Ich bin zurück in Island, um mir anzusehen, wie es um das Verfassungs-Experiment bestellt ist, das die Isländer hier gerade veranstalten.

Noch mal zur Erinnerung: Die Isländer hatten 2010 Gelegenheit, aus ihrer Mitte 25 ganz normale Frauen und Männer zu wählen, die für sie eine neue Verfassung schreiben sollten. Das war zwar mit allerlei Schwierigkeiten behaftet, allen voran mit der Tatsache, dass der Oberste Gerichtshof mit einigermaßen bizarrer Begründung plötzlich die Wahl aus technischen Gründen für ungültig erklärte.

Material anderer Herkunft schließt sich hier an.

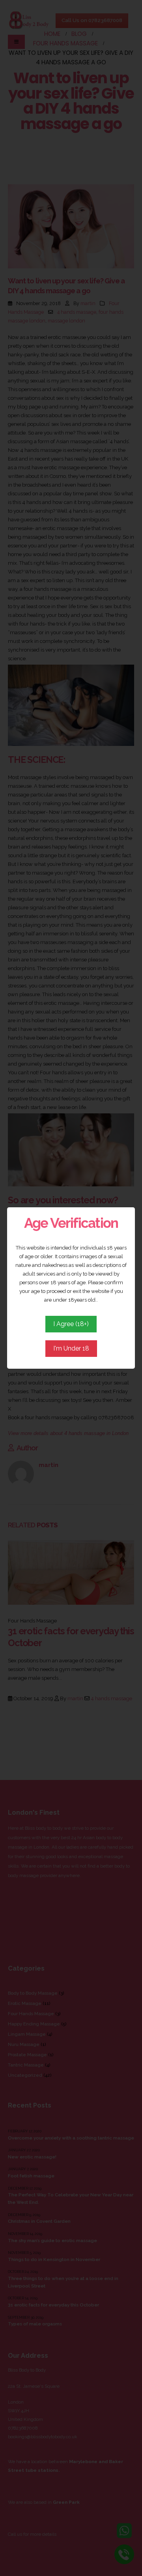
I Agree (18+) (71, 1324)
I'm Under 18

Das konnte den Verfassungsgebungsprozess aber nicht stoppen: Die linke Mehrheit im Parlament berief die Gewählten kurzerhand zu Mitgliedern eines Verfassungsrats. In weniger als vier Monaten brachte dieser im Sommer 2011 in einem einzigartig offenen, transparenten und konsensualen Beratungsprozess einen Verfassungsentwurf zu Papier, der trotz mancher Schwächen im Detail allen Respekt verdient.

In einer aktuellen Studie kommen drei der renommiertesten vergleichenden Verfassungsrechtler der Welt, Tom Ginsburg (Chicago), Zachary Elkins (Texas) und James Melton (London), zu folgendem Schluss:

Iceland’s constitution-making process has been tremendously innovative and participatory. Though squarely grounded in Iceland’s constitutional tradition as embodied in the 1944 Constitution, the proposed draft reflects significant input from the public and would mark an important symbolic break with the past. It would also be at the cutting edge of ensuring public participation in ongoing governance, a feature that we argue has contributed to constitutional endurance in other countries.

Ein Verfassungsreferendum – oder doch keins?

Am Samstag kommt dieser Prozess nun zu einem vorläufigen Abschluss: Die Isländerinnen und Isländer sind aufgerufen, über sechs Fragen abzustimmen. Die erste Frage will wissen, ob der Verfassungsentwurf zur Grundlage der neuen Verfassung gemacht werden soll.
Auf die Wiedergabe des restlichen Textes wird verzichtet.